Outro dia a Cambaxirra se aproximou de mim. Estava jururu, algo que não combinava com ela. Suas mãozinhas seguravam um papel. Era seu boletim. Vi o número em vermelho me assustei.

─ Como assim 5,0 em história?!

Ela sabia que não havia desculpa para aquele desempenho. Mesmo assim, a danada colocou a culpa toda na vinda da Corte Portuguesa.

─ Absurdo, mãe, mais de 9.000 portugueses vieram para cá. Muita gente! Bagunçaram tudo por aqui!…

A bichinha é boa em história. Mesmo assim levou bomba na prova. Inacreditável. Enfim… Antes que ela me confundisse, cortei de forma ríspida sua desculpa esfarrapada (divertida, diga-se de passagem), e emendei aquele velho discurso matriarcal de que “a única responsabilidade que ela tem na vida é estudar, e que meu dinheiro não é capim, blá, blá, blá”.

Ela acrescentou que, por conta da nota, teria ficado em recuperação. Não entendi muito bem. Afinal de contas, na minha época, a recuperação acontecia no final do ano letivo. Mas, como meu foco era manter a postura e lhe sapecar um grande discurso, não dei trela para minha ignorância.

Dei a bronca, como manda o figurino. E, antes que a Cambaxirra voasse, perguntei sobre a tal recuperação no meio do ano. A danada percebeu meu desconhecimento no assunto e viu ali uma oportunidade de demonstrar que sabia de algo, e eu não. Como um passarinho que inicia o canto, ela estufou o peito e discorreu, lindamente, sobre a tal recuperação contínua. “Danada…”

─ Se consegue decorar a explicação da professora sobre a recuperação, por que diaxo, não consegue se lembrar da matéria, criatura?!

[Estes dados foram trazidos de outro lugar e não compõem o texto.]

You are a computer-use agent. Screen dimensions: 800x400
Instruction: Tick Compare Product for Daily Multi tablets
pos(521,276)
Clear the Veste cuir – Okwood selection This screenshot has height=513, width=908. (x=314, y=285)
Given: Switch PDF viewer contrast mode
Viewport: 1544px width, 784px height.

Assunto encerrado, naquele momento. Ela ficou triste. E eu me culpei. Porque a gente se culpa. O dia todo. Se culpa por não ter exigido mais no decorrer do bimestre. Se culpa por saber, no fundo, que cabia a você, responsável pedagógica, observar a deficiência e ajudar a tempo. Se culpa por trabalhar fora. Por não ganhar a grana que acha suficiente. Um verdadeiro flagelo mental que consome e cansa…

Não lembro dela pedir ajuda. “Mas… será que ela teria discernimento para identificar que precisava de ajuda? Reconheceria sua carência? É justo eu jogar no colo dela responsabilidade por isso?” Parei com os questionamentos quando lembrei da nossa diferença de idade.

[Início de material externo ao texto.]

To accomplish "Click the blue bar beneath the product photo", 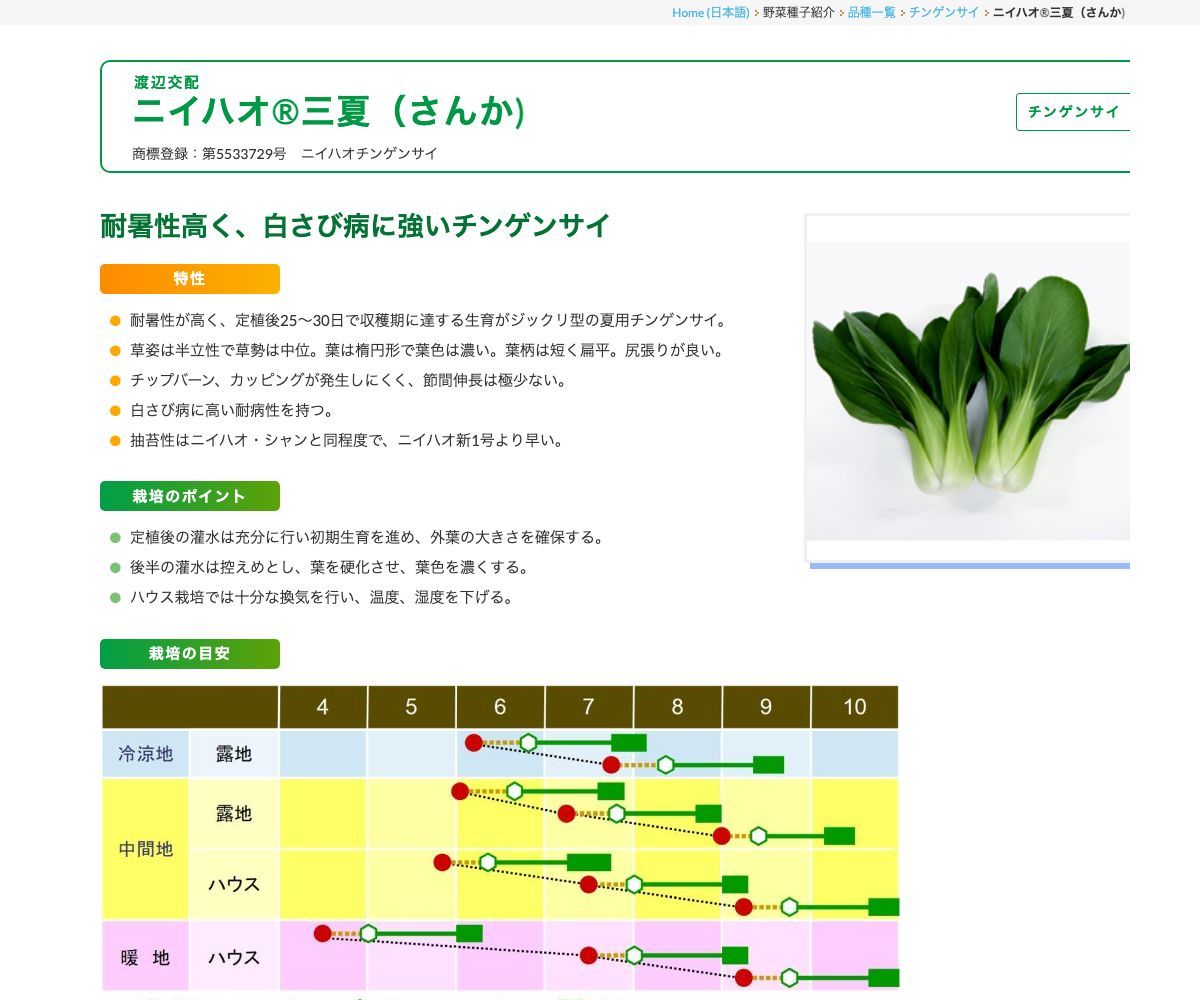I will (968, 566).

Tínhamos duas opções: fazer o reforço em casa, de forma paralela, ou na escola, que seria a tal recuperação contínua. 

Sentiu a responsabilidade? Fazer somente o reforço em casa, significava dedicação full time. Era ficar ali, no pé, corrigir exercícios, tomar a matéria… E como se faz isso trabalhando o dia inteiro na rua? Quando não há grana sobrando para arcar com os custos de uma explicadora? (O que é grana sobrando? Alguém me mostra foto disso, há tempos não sei o que é). Como?!…

Primeiro me desesperei. Depois, respirei. E, então, decidi: bora fazer tudo. Recuperação paralela, contínua, tudo que tem direito! Não fazia ideia de como conseguiria apoiá-la, já que não estaria por perto. Mas daria um jeito. O importante era conseguir oferecer segurança de que venceríamos “a recuperação” (parece nome de filme de terror infantil).

Segurança: era o que eu precisava transmitir.

Enfim, ficamos de recuperação em julho.

Sim, no plural. Periquito não ficou de recuperação, mas sentiu as dores da irmã. E aí, para economizar saliva e evitar a fadiga, a gente aproveita para dar a bronca em conjunto.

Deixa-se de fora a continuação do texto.